## 記事

〔拝堂〕1棟 前後千鳥破風付 正面軒唐破風付 本瓦葺
〔唐門〕1棟 1間1戸平唐門 檜皮葺
〔瑞垣〕2棟 東側14間 西側13間 檜皮葺
境内の西端、築地塀に囲まれた区域が親鸞聖人と歴代上人の御廟である。白い玉砂利の広場の向こうに、鬱蒼とした樹森があって、静寂を漂わせている。
拝堂は屋根の正面と背面に大きな千鳥破風、正面の軒に唐破風をつけて、やや大仰な外観を示すが、内部は構造材を露出させたブッキラボウな感じの建物になっている。唐門、瑞垣、拝堂とも幕末の建造であって、拝堂の瓦に安政5年(1858)の銘がある。

## 指示された課題
記事によると、拝堂の瓦には何年の銘がありますか。

## 抽出データ

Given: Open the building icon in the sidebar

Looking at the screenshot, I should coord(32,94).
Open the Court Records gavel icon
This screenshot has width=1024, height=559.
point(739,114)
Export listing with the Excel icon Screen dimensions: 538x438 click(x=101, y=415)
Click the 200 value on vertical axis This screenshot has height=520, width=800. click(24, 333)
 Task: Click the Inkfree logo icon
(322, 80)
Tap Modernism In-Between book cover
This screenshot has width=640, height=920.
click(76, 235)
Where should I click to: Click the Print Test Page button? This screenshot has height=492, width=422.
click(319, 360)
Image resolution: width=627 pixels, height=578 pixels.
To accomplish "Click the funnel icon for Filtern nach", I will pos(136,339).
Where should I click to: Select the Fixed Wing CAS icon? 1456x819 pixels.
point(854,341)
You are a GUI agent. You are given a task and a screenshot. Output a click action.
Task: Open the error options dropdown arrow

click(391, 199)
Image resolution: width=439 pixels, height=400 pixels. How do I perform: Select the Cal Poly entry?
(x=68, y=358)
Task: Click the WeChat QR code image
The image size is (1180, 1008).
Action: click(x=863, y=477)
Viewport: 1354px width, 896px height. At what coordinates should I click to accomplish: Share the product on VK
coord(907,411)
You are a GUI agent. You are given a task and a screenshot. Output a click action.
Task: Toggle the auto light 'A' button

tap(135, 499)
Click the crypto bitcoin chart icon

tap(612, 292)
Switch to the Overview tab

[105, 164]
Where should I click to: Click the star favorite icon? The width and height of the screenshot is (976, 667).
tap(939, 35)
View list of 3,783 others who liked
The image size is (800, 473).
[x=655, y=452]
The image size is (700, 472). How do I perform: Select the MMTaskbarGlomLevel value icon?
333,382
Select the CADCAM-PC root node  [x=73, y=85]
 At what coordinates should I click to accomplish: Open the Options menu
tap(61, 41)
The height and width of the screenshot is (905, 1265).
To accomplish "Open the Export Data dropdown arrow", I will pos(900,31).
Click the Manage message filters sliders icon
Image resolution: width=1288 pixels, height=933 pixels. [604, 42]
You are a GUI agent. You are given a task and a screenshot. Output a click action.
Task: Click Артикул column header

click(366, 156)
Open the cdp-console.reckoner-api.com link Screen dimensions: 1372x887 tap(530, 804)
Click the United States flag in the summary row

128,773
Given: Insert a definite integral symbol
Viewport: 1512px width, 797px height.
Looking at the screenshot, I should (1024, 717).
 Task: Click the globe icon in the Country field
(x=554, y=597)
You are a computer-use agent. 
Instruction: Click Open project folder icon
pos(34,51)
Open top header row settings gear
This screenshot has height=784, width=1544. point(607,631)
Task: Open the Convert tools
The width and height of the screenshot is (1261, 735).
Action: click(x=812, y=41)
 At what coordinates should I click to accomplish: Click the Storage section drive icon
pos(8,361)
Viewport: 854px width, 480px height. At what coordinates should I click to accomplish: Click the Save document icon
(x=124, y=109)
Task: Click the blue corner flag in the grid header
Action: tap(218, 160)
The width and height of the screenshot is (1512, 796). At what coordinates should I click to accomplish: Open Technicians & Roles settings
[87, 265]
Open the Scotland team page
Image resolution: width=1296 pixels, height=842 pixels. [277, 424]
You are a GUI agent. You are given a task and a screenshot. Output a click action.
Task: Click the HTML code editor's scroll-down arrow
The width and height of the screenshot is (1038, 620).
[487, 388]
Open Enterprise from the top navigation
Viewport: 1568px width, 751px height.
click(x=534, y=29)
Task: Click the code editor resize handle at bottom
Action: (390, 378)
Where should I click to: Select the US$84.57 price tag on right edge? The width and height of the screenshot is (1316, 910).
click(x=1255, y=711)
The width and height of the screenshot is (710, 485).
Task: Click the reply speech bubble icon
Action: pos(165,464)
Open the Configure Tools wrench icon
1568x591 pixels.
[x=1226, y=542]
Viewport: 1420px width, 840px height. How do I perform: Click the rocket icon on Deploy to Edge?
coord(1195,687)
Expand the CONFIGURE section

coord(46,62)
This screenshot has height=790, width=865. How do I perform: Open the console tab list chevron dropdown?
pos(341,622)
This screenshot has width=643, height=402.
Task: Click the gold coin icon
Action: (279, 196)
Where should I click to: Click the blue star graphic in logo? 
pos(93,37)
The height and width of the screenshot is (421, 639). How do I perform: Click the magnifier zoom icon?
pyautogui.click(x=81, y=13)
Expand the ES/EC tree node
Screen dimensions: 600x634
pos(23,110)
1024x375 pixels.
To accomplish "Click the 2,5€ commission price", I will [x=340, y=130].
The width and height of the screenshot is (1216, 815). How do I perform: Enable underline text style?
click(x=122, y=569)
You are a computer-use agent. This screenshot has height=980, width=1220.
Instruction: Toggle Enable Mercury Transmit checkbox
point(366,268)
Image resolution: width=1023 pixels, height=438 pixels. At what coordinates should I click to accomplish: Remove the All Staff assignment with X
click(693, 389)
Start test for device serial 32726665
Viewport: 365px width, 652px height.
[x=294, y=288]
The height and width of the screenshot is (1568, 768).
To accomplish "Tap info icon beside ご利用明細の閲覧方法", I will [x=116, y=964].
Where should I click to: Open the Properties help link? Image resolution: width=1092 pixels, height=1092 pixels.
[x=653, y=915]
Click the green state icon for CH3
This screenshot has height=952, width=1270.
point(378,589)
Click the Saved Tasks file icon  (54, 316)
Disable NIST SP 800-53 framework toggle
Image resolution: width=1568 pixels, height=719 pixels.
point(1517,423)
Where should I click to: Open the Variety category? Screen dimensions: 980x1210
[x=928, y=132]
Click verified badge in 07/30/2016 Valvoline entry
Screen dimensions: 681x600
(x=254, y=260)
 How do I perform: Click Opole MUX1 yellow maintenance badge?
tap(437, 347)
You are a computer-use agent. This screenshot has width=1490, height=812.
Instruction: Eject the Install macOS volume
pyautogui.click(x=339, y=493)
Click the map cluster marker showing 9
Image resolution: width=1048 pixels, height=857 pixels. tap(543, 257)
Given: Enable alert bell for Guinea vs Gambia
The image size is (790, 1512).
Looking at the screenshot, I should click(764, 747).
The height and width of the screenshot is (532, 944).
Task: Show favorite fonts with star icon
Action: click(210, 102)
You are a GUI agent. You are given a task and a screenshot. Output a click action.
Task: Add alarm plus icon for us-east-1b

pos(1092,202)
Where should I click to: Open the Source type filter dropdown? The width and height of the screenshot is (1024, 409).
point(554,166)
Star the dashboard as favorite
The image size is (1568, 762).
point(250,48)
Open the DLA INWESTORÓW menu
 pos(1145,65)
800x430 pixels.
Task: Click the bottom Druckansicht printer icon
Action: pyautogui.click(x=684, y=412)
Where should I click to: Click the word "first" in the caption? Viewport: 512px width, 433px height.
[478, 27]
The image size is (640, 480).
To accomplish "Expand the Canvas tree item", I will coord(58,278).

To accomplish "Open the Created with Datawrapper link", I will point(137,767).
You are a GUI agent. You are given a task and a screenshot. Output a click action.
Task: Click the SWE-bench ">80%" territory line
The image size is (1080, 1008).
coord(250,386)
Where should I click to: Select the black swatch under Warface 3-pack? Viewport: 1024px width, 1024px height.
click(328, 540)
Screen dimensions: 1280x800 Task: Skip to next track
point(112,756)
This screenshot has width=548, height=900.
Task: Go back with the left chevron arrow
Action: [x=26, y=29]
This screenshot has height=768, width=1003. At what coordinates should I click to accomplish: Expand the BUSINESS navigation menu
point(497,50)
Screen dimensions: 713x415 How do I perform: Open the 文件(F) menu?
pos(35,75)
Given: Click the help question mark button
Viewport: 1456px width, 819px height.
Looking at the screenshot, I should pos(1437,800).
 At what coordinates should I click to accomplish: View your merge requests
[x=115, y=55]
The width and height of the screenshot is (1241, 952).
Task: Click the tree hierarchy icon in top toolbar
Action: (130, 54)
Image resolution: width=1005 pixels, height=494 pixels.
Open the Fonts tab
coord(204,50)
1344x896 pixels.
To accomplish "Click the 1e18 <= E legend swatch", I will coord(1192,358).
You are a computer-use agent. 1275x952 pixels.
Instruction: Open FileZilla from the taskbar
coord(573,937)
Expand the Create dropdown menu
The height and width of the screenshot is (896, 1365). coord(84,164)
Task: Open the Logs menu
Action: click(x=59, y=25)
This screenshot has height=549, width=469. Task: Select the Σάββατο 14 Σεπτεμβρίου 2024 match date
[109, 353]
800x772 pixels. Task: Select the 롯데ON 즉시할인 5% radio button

## 課題の解答
安政5年(1858)の銘があります。